» **Work to be completed**:
Omit any pictures, and restate word for word only the lines from the one with "The height and width of the screenshot is (429, 500)." through the end of the data below.

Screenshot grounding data
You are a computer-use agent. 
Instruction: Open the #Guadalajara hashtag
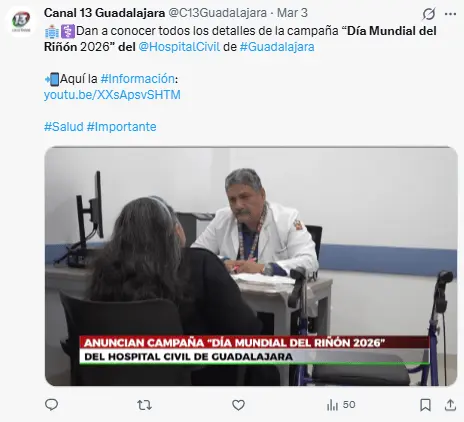(277, 47)
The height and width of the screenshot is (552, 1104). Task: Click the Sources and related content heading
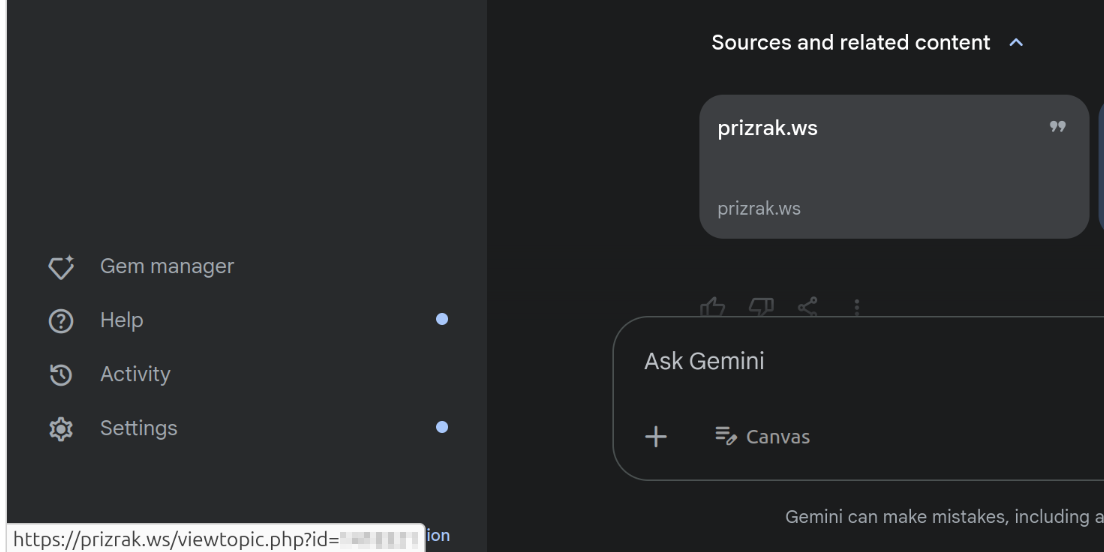click(851, 43)
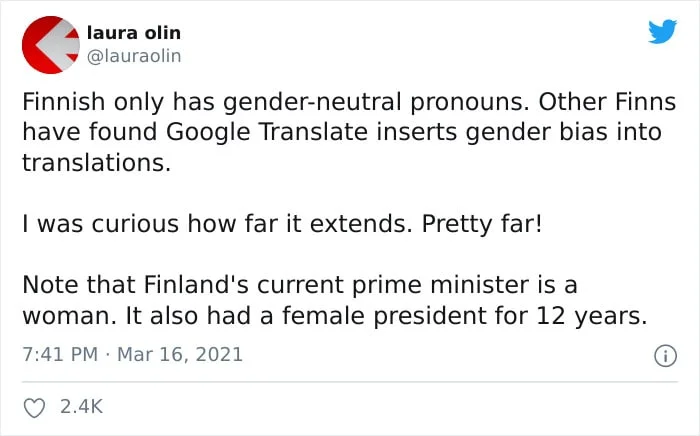Click the Twitter bird logo

[x=662, y=31]
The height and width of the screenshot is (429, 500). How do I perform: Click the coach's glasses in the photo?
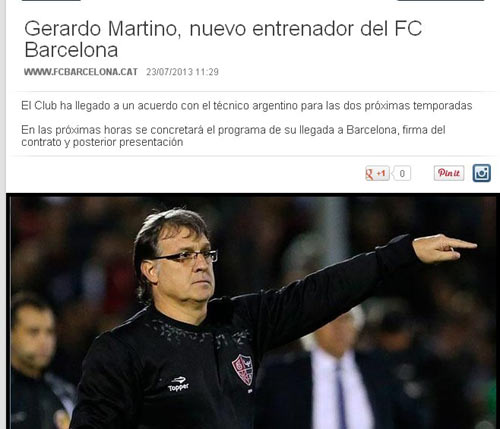pos(185,256)
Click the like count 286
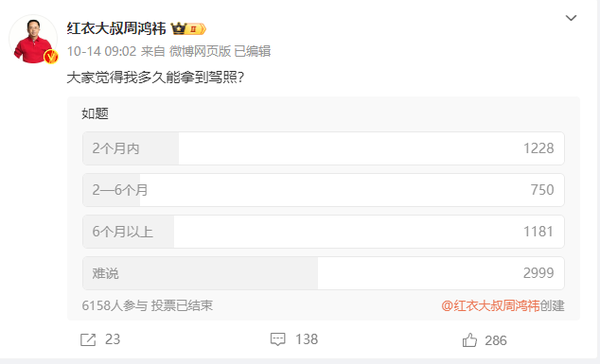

» **Result of the exercise**:
The height and width of the screenshot is (429, 500). How do I perform: Click the coach's glasses in the photo?
pos(185,256)
Click the like count 286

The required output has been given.